Selected publications on this topic
- Miró-Canturri A, Vila-Domínguez A, Caretero-Ledesma M, Ayerbe-Algaba R, Pachón J, Jiménez-Mejías ME, Smani Y. Repurposing of the Tamoxifen Metabolites to Treat Methicillin-Resistant Staphylococcus epidermidis and Vancomycin-Resistant Enterococcus faecalis Infections. Microbiol Spectr. 2021 Oct 31;9(2):e0040321.
- Miró-Canturri A, Ayerbe-Algaba R, Villodres ÁR, Pachón J, Smani Y. Repositioning rafoxanide to treat Gram-negative bacilli infections. J Antimicrob Chemother. 2020 Jul 1;75(7):1895-1905.
- Parra-Millán R, Vila-Farrés X, Ayerbe-Algaba R, Varese M, Sánchez-Encinales V, Bayó N, Pachón-Ibáñez ME, Teixidó M, Vila J, Pachón J, Giralt E, Smani Y. Synergistic activity of an OmpA inhibitor and colistin against colistin-resistant Acinetobacter baumannii: mechanistic analysis and in vivo efficacy. J Antimicrob Chemother. 2018 Dec 1;73(12):3405-3412.
- Vila-Farrés X, Parra-Millán R, Sánchez-Encinales V, Varese M, Ayerbe-Algaba R, Bayó N, Guardiola S, Pachón-Ibáñez ME, Kotev M, García J, Teixidó M, Vila J, Pachón J, Giralt E, Smani Y. Combating virulence of Gram-negative bacilli by OmpA inhibition. Sci Rep. 2017 Oct 31;7(1):14683.

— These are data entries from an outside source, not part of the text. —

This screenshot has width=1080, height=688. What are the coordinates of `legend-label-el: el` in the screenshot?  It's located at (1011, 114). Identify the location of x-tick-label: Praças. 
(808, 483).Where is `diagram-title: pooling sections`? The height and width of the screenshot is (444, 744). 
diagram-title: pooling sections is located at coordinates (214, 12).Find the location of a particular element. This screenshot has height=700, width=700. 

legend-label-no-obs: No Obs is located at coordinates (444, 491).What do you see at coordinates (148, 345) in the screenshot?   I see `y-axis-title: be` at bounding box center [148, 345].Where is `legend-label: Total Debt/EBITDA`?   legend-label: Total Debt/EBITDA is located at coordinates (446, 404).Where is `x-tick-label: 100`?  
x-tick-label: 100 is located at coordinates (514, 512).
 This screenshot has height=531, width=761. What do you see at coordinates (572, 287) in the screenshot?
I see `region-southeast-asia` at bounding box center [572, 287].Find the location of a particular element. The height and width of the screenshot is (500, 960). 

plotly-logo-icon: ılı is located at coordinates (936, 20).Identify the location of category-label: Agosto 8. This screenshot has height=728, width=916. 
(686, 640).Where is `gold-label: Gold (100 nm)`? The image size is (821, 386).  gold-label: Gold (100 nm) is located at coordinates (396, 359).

- Parra Millán R, Jiménez Mejías ME, Sánchez Encinales V, Ayerbe Algaba R, Gutiérrez Valencia A, Pachón Ibáñez ME, Díaz C, Pérez Del Palacio J, López Cortés LF, Pachón J, Smani Y. Efficacy of Lysophosphatidylcholine in Combination with Antimicrobial Agents against Acinetobacter baumannii in Experimental Murine Peritoneal Sepsis and Pneumonia Models. Antimicrob Agents Chemother. 2016 Jul 22;60(8):4464-70.